Ad buyers are rethinking agency relationships
- Ad agencies are finding $26 billion in ad spending is under review by large clients such as Procter & Gamble, Visa and Mondelez International.
- Attendees at the Cannes Lions festival have termed this development as “reviewageddon” and "mediapalooza."
- Marketers are hoping to use their clout to lower advertising costs.
At the Cannes Lions creativity festival, discussion around brands diving into media reviews, which are being called "reviewmageddon" and "mediapalooza," may not be as hyperbolic since around $26 billion in ad spending is up in the air. Essentially advertisers are attempting to use their spending power to drive down advertising costs from agency fees to media spends. Some of the market forces at work creating this environment for ad agencies include geopolitical uncertainty, low inflation and investor’s focus on short-term goals.

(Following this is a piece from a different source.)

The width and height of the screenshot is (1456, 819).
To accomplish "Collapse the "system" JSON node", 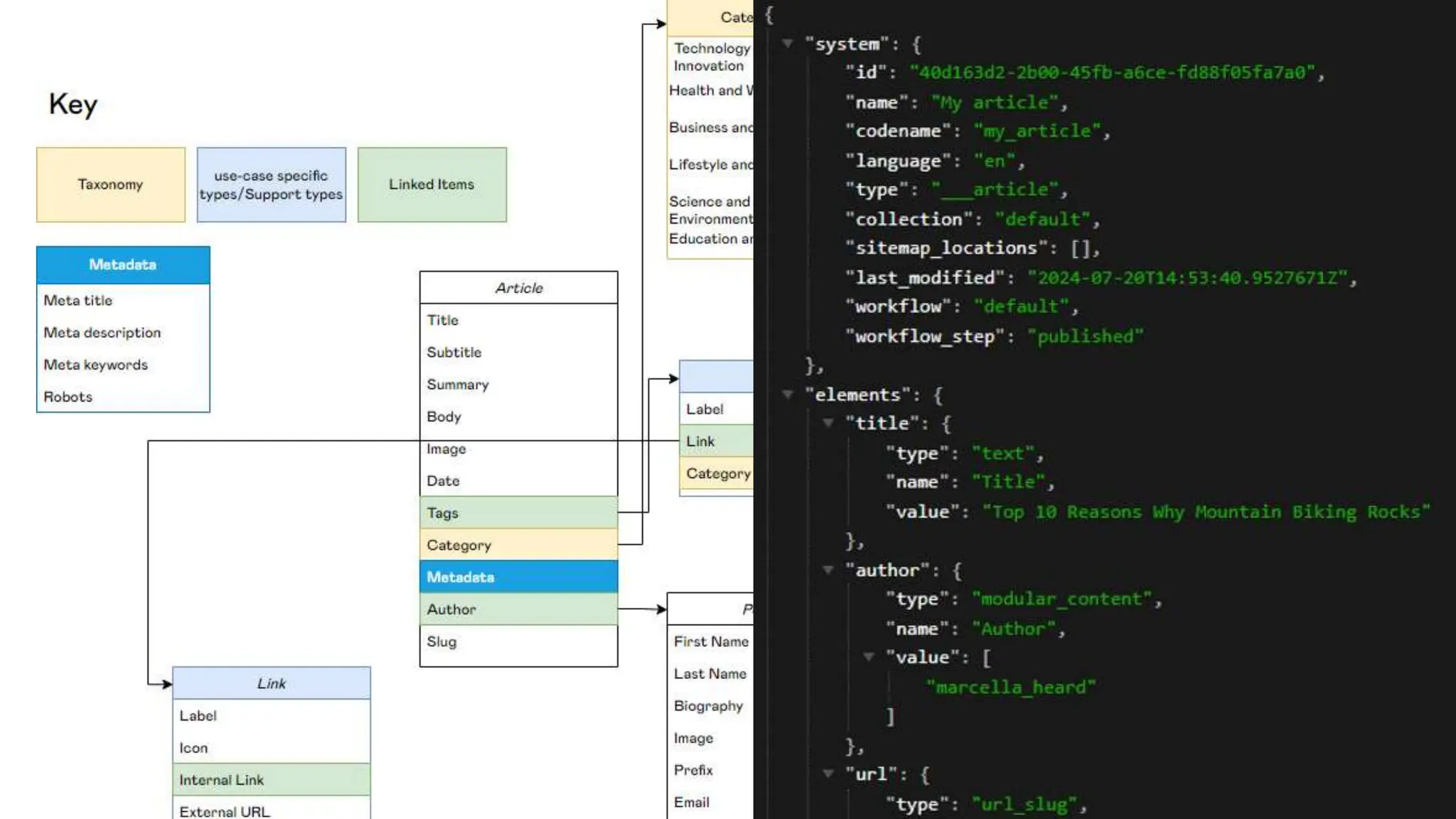I will [787, 43].

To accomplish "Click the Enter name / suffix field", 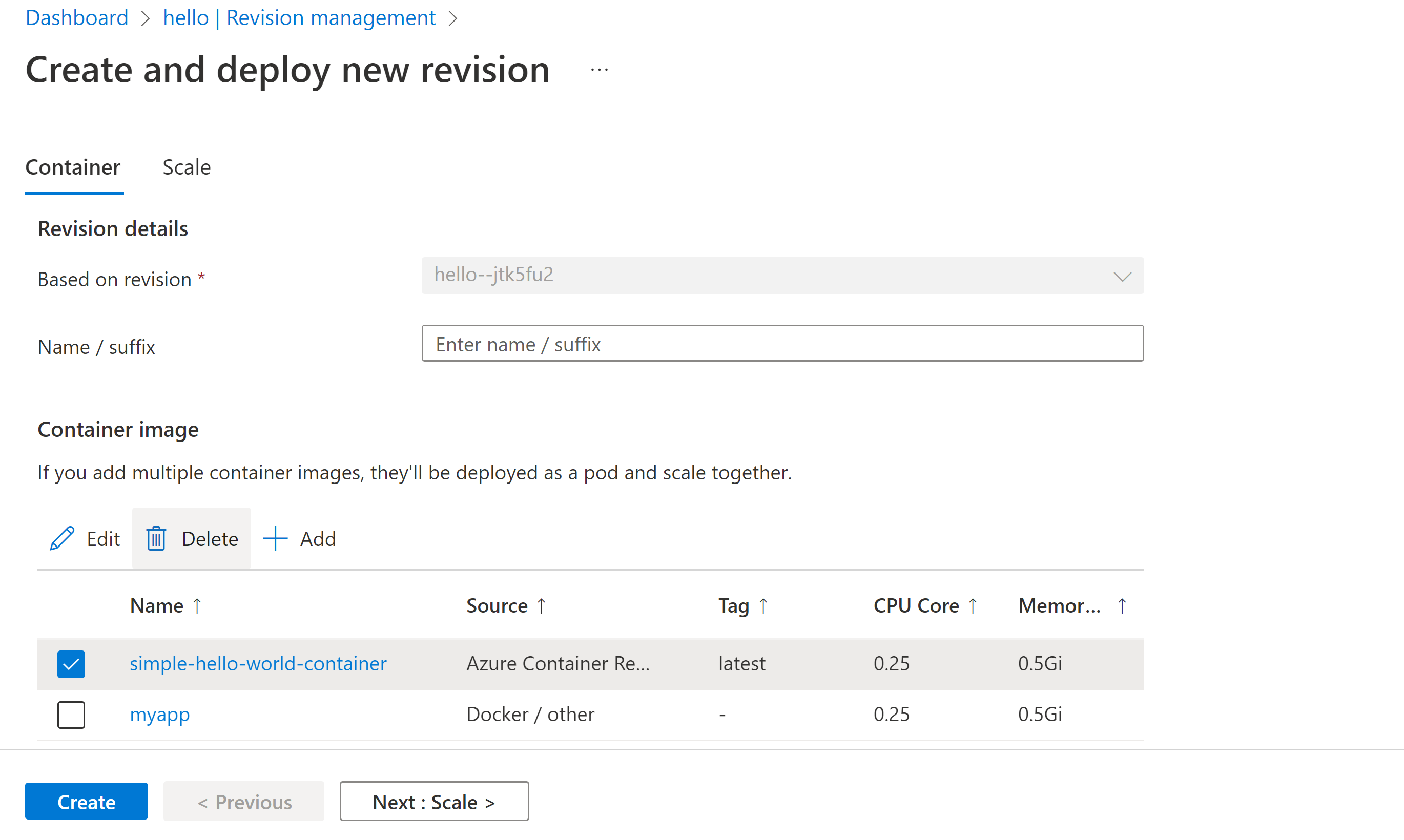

Speaking at Cannes Lions, Publicis Groupe CEO, Maurice Levy, said marketers simply want the price of media to go down and told the festival audience that 2% of Publicis’s annual revenue is currently under review.
Recently, WPP Chairman Philip Lader blamed the media reviews on a shift to digital. Speaking at a shareholder meeting, the chief of the world's largest advertising holding company said the media account reviews were largely driven by clients' desire to "optimize their media spending in an increasingly digital media environment."